Now this is what you shall offer on the altar: two lambs a year old day by day regularly. One lamb you shall offer in the morning, and the other lamb you shall offer at twilight . . . with it a grain offering and its drink offering, as in the morning, for a pleasing aroma, a food offering to the LORD. . (Exodus 29:38-39, 41)
“Something sure smells good!” We all know the pleasant aroma of savory food in the oven. God spoke to Moses about sacrifices that emitted “a pleasing aroma” to Him. In the Tabernacle in the wilderness, Aaron and his sons were to offer burnt offerings of two one-year-old lambs, one in the morning and one in the evening. Each lamb was to be offered with what amounted to two cups of fine flour mixed with one quart of olive oil and a quart of wine poured over the whole sacrifice. The combination of these ingredients would certainly produce a distinctive aroma that spread throughout the camp of the Israelites. Whether that would be a pleasant aroma to any particular individual would be a matter of taste. But it certainly became a characteristic aroma in the camps of Israel. Most importantly, the aroma of those sacrifices was pleasing to God because of what they represented.
The pleasantness of the aroma to God was, without a doubt, the symbolic representation of the sacrifice of His Son, the Lamb of God who takes away the sin of the world.” (John 1:29) The whole burnt offering pictures Christ’s complete surrender to the Father’s will, his total dedication, expressed in His prayer in the garden of Gethsemane, “. . . not as I will, but as you will.” (Matthew 26:39)

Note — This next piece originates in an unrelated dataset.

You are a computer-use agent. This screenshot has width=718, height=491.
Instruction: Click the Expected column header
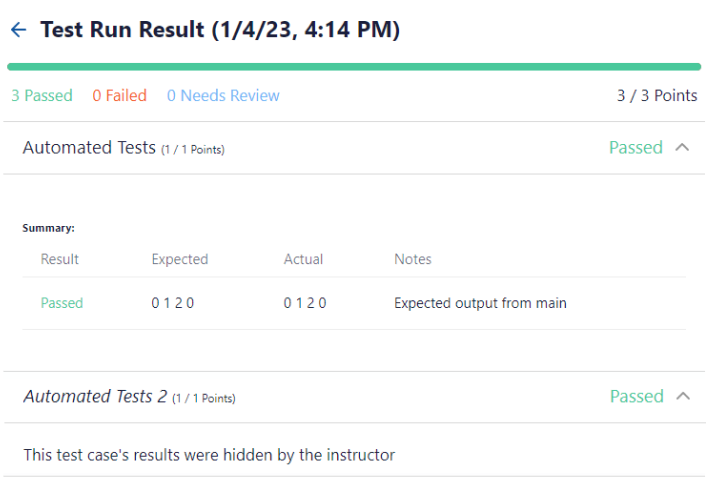pyautogui.click(x=180, y=259)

Another pleasant aroma that permeated the Tabernacle and undoubtedly seeped through the curtains to the surrounding camps was the daily incense that was to be offered on the golden altar in the holy place, just outside the Holy of Holies where the Ark of Testimony (or Covenant) was housed. That incense was a special formula to be used only in the Tabernacle. Israelites were forbidden to use that formula for common use, and the priests were forbidden to offer any “strange incense” on that altar. The incense represents the sacrifice of intercessory prayer. (Revelation 5:8; 8:3, 4). The prayers of God’s people, those cleansed by the blood of the Lamb and surrendered to Him in humble service are also a pleasant aroma to God.
So how does all this apply to our churches? As we have noted, the aroma of the sacrifices and the incense spread to the surrounding area. Those living in the vicinity of the Tabernacle could not miss it. The faithful would find it pleasant, as God did. The aroma of sacrifice would be a reminder every morning and evening of their covenant relationship with God. It was their spiritual atmosphere. But, from the history of Israel we know that there were others who despised the law and the worship of the Lord God. They wanted to run their own lives and they resented any restrictions. These individuals most likely hated the “smell” of those sacrifices and wished they could get away from it. Some probably did.

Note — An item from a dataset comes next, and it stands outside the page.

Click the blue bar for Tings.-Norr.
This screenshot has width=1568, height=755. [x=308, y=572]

The Apostle Paul wrote of his ministry and that of his associates in terms of those Old Testament sacrifices:
But thanks be to God, who in Christ always leads us in triumphal procession, and through us spreads the fragrance of the knowledge of him everywhere. For we are the aroma of Christ to God among those who are being saved and among those who are perishing, to one a fragrance from death to death, to the other a fragrance from life to life. Who is sufficient for these things? For we are not, like so many, peddlers of God's word, but as men of sincerity, as commissioned by God, in the sight of God we speak in Christ. (2 Corinthians 2:14-17 ESV Emphasis added)
Notice that Paul says the offering of his ministry was to God, not to people. Yet the fragrance of that ministry spreads all around! To some, those whose heart is yearning for salvation, it is a “fragrance of life,” but to those who are obstinate and rebellious, it is a “fragrance of death.” In either case, the aroma of a church should be pleasing to God. When it is, that church will attract those who love that aroma.
Does your church emit the savor of Christ’s sacrifice? Is it a pleasing aroma the God?